Trump's post-presidential financial endeavors are nothing like any other president
It's no secret former President Donald Trump had a lucrative presidency but new reports suggest his post-presidential period has been reached historical financial heights. However, the money he's raised hasn't gone to the former president's political operations but rather his personal pockets.
Now, The New York Times is highlighting the blurred lines between Trump's political career and personal profits. The former president's post-presidential endeavors have been quite distinct due to how he has managed to do one thing most politicians would never attempt: having his personal endeavors and political career align.
NY Times national correspondent Shane Goldmacher and investigative reporter Eric Lipton noted that "Any division between Mr. Trump’s business and his political operation can be hard to discern."
They explained how Trump has managed to advance his business endeavors and political operations while capitalizing on both for the purpose of personal gain. "No former president has been more determined to meld his business interests — from chocolate bars to real estate to a tech start-up — with a continuing political operation and capitalize on that for personal gain," they explained.

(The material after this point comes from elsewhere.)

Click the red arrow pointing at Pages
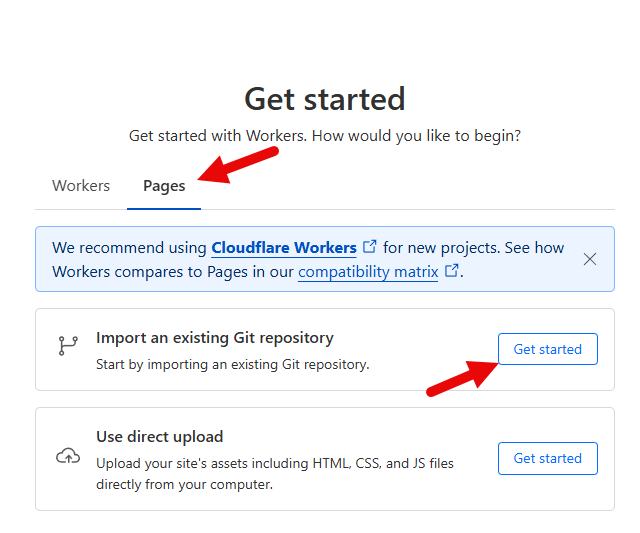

"Other past presidents have cashed in financially after leaving the White House," they wrote." Barack and Michelle Obama reportedly sold a joint book deal for $65 million. Bill and Hillary Clinton’s speechmaking after leaving the White House was estimated to have netted them $153 million by the spring of 2015, when Mrs. Clinton announced her own run for president. George W. Bush has been a mainstay on the speaking circuit, too."
Trump's celebrity status has also afforded him professional and political opportunities.
"For Mr. Trump, the monetization of his post-presidency represents a return to his roots. He expertly leveraged his celebrity as the host of 'The Apprentice' and his image as a decisive businessman to build credibility when he first entered politics," they wrote. "Now, he is executing the same playbook, only in reverse: converting a political following that provided hundreds of millions of dollars in small campaign contributions into a base of consumers for all things branded Trump."
While Trump is continuing to capitalize at every turn, legal experts are raising questions about the ethical grounds behind the former president's dealings. Lawrence M. Noble, the Federal Election Commission's (FEC) former general counsel, weighed in with his concerns.
“The thing that is different about Trump is the making-money part seems to have permeated everything,” Noble said. “There is this appearance, at least, that he is always thinking: How can I make a profit off of this?”
According to Noble, the question is clear: “It is wrong for influence and power in this country to be sold for personal profit?"
Its a question that needs to be answered as Trump could set a disturbing precedent for future politicians who could bend the rules for the purpose of personal gain.